▶ [Problem details]: What's needed is an exact copy of the lines from the one that contains "You are a GUI" to the end of the data below, leaving the pictures out.

▶ [Saved entries]:
────────

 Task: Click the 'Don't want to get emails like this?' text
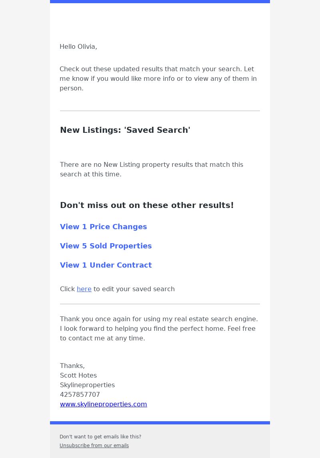coord(100,437)
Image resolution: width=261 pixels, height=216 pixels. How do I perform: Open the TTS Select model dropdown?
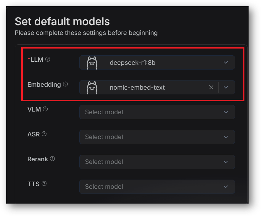click(157, 187)
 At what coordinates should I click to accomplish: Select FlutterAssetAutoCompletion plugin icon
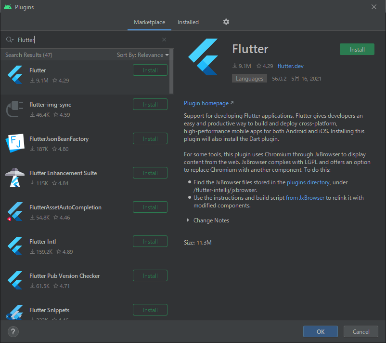(x=15, y=212)
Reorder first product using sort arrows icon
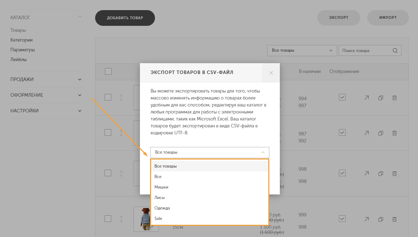The height and width of the screenshot is (237, 418). [121, 98]
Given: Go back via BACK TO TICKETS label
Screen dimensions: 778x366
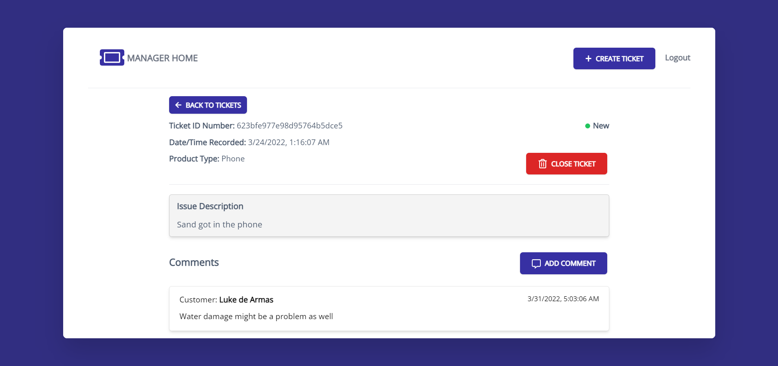Looking at the screenshot, I should coord(213,105).
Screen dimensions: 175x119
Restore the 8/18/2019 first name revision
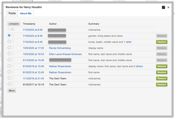(x=162, y=72)
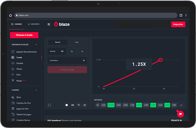196x128 pixels.
Task: Click the Ganhe $ Grátis button
Action: click(24, 35)
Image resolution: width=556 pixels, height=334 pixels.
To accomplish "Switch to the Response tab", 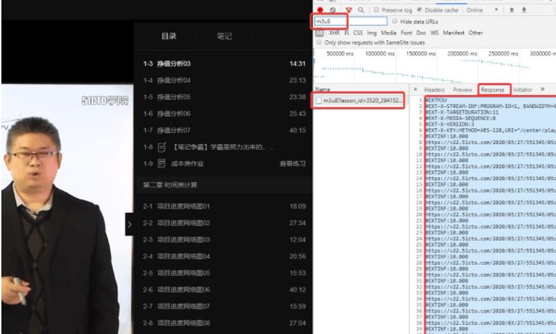I will (x=492, y=90).
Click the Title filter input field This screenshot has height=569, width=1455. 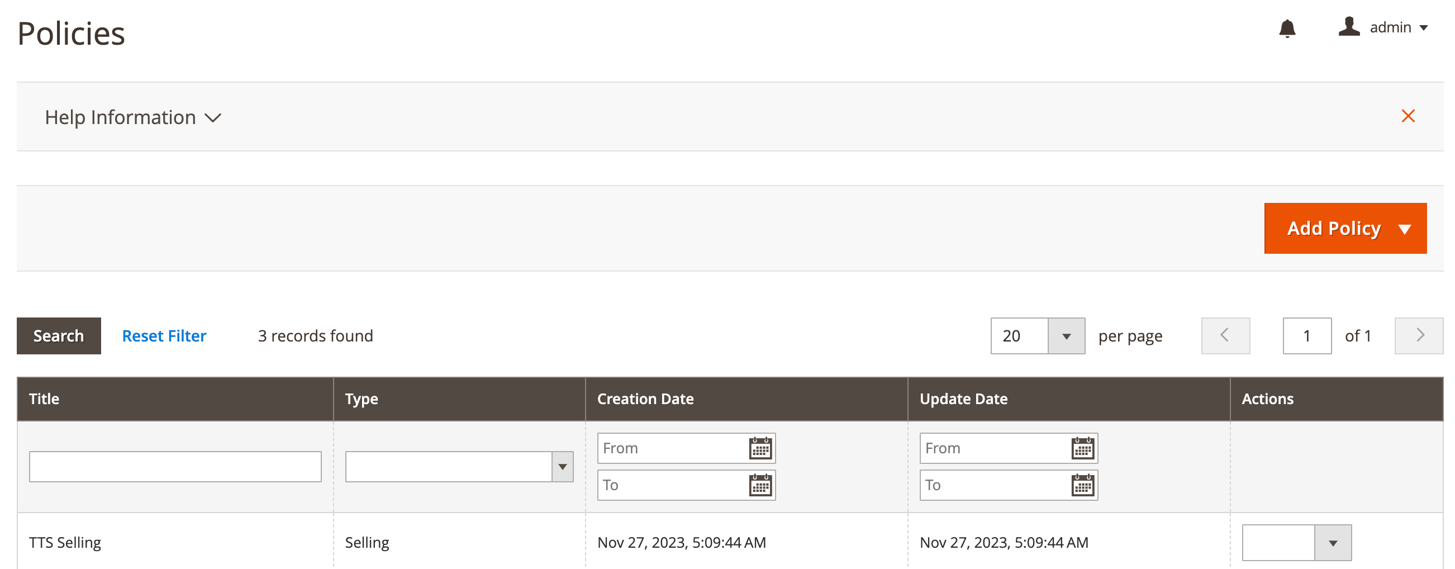175,467
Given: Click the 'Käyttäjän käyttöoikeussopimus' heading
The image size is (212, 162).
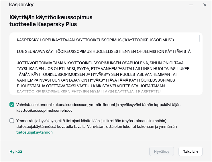Looking at the screenshot, I should click(x=51, y=17).
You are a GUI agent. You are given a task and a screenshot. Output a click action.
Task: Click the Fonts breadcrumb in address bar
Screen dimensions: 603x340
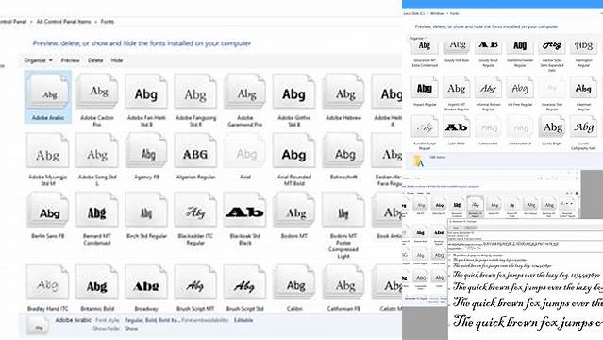108,22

────────

▶ [Output for this exercise]:
You are a GUI agent. You are given a task and a screenshot. Output a click action.
Task: Click the Fonts breadcrumb in address bar
Screen dimensions: 603x340
108,22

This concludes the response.